Note: you may need to restart the kernel to use updated packages.


In [3]:
import kagglehub
import pandas as pd
import numpy as np
import os
import pickle
import torch
import lightgbm as lgb

from catboost import CatBoostClassifier
from pytorch_tabnet.tab_model import TabNetClassifier

from sklearn.preprocessing import OneHotEncoder, StandardScaler
from sklearn.compose import ColumnTransformer
from sklearn.metrics import accuracy_score, precision_score, recall_score, f1_score
from sklearn.model_selection import train_test_split

from lightgbm import early_stopping, log_evaluation


  from .autonotebook import tqdm as notebook_tqdm


In [4]:
path = kagglehub.dataset_download("hassan06/nslkdd")
print("Path to dataset files:", path)

train_file_path = os.path.join(path, 'KDDTrain+.txt')
test_file_path = os.path.join(path, 'KDDTest+.txt')

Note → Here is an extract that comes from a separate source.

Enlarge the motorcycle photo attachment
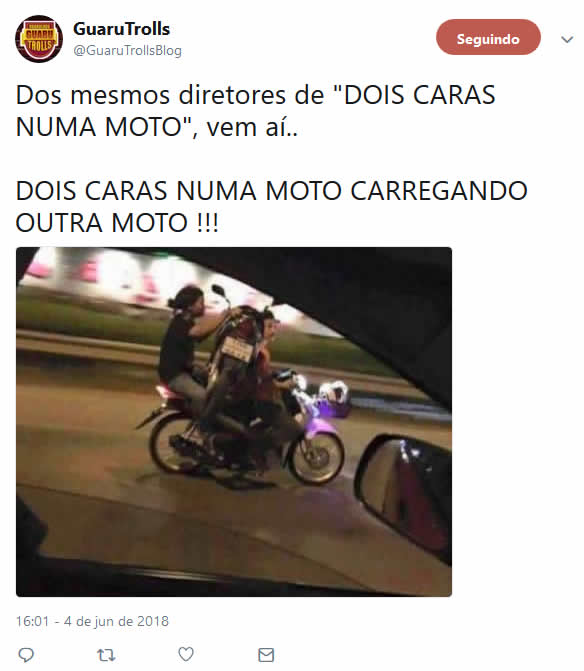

column_names = ['duration', 'protocol_type', 'service', 'flag', 'src_bytes', 'dst_bytes',
    'land', 'wrong_fragment', 'urgent', 'hot', 'num_failed_logins', 'logged_in',
    'num_compromised', 'root_shell', 'su_attempted', 'num_root',
    'num_file_creations', 'num_shells', 'num_access_files', 'num_outbound_cmds',
    'is_host_login', 'is_guest_login', 'count', 'srv_count', 'serror_rate',
    'srv_serror_rate', 'rerror_rate', 'srv_rerror_rate', 'same_srv_rate',
    'diff_srv_rate', 'srv_diff_host_rate', 'dst_host_count', 'dst_host_srv_count',
    'dst_host_same_srv_rate', 'dst_host_diff_srv_rate', 'dst_host_same_src_port_rate',
    'dst_host_srv_diff_host_rate', 'dst_host_serror_rate', 'dst_host_srv_serror_rate',
    'dst_host_rerror_rate', 'dst_host_srv_rerror_rate', 'label', 'difficulty']

wireshark_features = ['duration', 'protocol_type', 'service', 'flag', 'src_bytes',
                      'dst_bytes', 'land', 'wrong_fragment', 'urgent', 'label']

df_train = pd.read_csv(train_file_path, names=column_names, index_col=False)
df_test  = pd.read_csv(test_file_path, names=column_names, index_col=False)
df_train = df_train[wireshark_features]
df_test  = df_test[wireshark_features]

def convert_label(x):
    return 0 if str(x).strip().lower() == 'normal' else 1

df_train['label'] = df_train['label'].apply(convert_label)
df_test['label']  = df_test['label'].apply(convert_label)

categorical_features = ['protocol_type', 'service', 'flag']
numerical_features = [col for col in wireshark_features if col not in categorical_features + ['label']]

df_combined = pd.concat([df_train, df_test], ignore_index=True)
preprocessor = ColumnTransformer([
    ('cat', OneHotEncoder(handle_unknown='ignore'), categorical_features),
    ('num', StandardScaler(), numerical_features)
])

X_combined = df_combined.drop('label', axis=1)
y_combined = df_combined['label']

X_train = X_combined.iloc[:len(df_train), :]
X_test  = X_combined.iloc[len(df_train):, :]
y_train = y_combined.iloc[:len(df_train)]
y_test  = y_combined.iloc[len(df_train):]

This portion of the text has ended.